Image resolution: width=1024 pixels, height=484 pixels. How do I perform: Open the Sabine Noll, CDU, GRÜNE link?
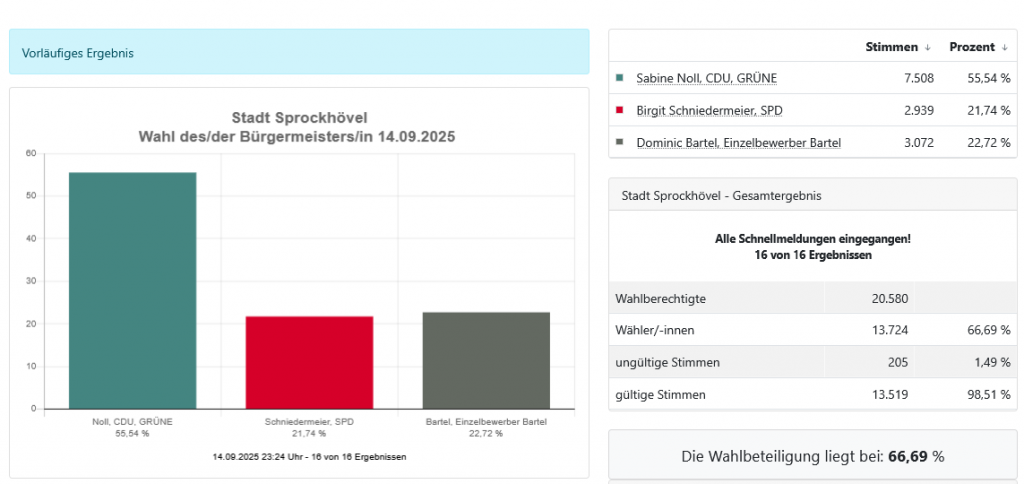(x=706, y=78)
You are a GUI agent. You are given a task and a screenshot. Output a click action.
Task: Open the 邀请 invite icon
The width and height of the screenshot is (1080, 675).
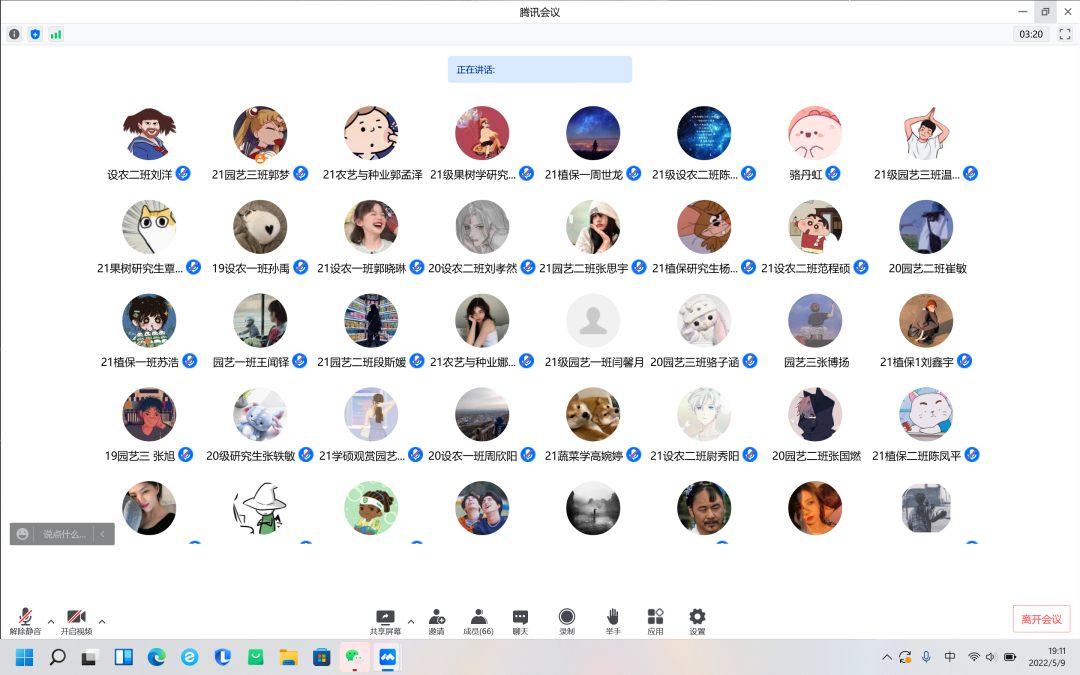tap(437, 621)
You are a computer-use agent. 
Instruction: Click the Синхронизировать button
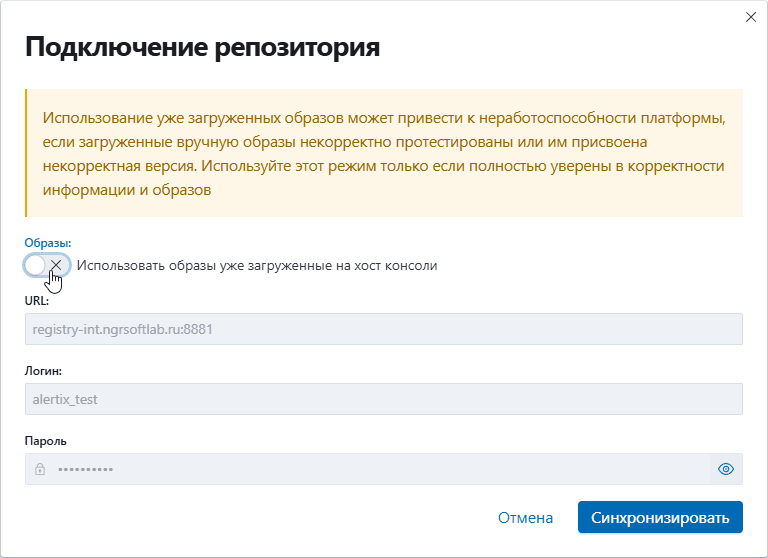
◆ ◆ ◆
*Challenge:*
Copy out the rows word for word, from the line containing "You are a computer-use agent." down to the end of the rows, leaving out the pictures.

*Response:*
You are a computer-use agent. 
Instruction: Click the Синхронизировать button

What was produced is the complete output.